Flowers find a special position in fragrances of Middle-East, even in the hand blended ones from Egypt, where contemporary perfumers choose two to three kinds of ingredients from more than a hundred flower oils and spices, and use ancient Egyptian methods of crushing flower petals in wooden pressing machines to extract oil, which is blended with spices.
In present-day Middle-East, like in the United Arab Emirates (UAE), manufacturing is done in fully-automated mechanised units, where after selection of essential oils, the perfumes are bottled and packaged by machines, to cater to the growing international demand.
The art of layering
Part of this international demand is also a mix of fragrances – some subtle, some sharp, which cater to the modern lifestyles of those in metros.

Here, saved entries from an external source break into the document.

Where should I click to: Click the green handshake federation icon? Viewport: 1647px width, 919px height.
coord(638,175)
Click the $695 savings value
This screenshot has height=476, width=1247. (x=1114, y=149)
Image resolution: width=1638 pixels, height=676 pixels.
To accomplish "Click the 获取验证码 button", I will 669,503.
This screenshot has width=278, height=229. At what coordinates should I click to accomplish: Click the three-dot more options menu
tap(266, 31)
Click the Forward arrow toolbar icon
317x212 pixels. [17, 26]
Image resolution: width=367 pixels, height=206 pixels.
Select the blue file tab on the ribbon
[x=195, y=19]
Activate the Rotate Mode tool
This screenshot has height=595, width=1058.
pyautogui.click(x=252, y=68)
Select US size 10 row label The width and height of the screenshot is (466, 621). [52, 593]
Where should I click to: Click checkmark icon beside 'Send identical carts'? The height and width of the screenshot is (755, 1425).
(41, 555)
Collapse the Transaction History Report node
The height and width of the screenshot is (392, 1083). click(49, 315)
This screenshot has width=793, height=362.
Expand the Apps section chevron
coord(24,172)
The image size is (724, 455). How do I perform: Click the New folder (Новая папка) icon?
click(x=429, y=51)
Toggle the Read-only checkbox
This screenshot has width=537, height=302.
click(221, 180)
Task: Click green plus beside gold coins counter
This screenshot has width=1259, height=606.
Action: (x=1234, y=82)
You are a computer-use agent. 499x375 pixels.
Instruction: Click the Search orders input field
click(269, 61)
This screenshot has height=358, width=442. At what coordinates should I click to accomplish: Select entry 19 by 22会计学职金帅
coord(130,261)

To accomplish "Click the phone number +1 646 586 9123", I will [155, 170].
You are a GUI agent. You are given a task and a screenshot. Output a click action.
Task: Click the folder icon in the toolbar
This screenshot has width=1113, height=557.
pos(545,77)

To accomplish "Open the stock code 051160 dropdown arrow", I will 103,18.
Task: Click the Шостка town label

Underneath abayas (the long robelike dress worn by women) and thawb (long garment worn by men), the women and men in Middle-East wear layers as part of their lifestyle, not just in garments but also in fragrances. Throughout the Arab world, both men and women approach fragrance ritualistically – layering on multiple oils and perfumes. They use bukhoor for their clothes and hair, before spraying on perfume and then layering it with oud.
One of the most appealing characteristics of oud is its ability to be layered – it is said to enhance and boost the staying power of other fragrances, and not overpower them.
Even modern fragrances are developed in a manner that they reveal layers of scent without being overpowering.
People in the Middle-East are said to know their fragrances down to the ingredients, and thus layering up spices with flowers, with a dash of wood, is an art they would know better than anyone else in the world. Thus, instead of simply buying a perfume, when in Middle-East, one could take a lesson in layering fragrances.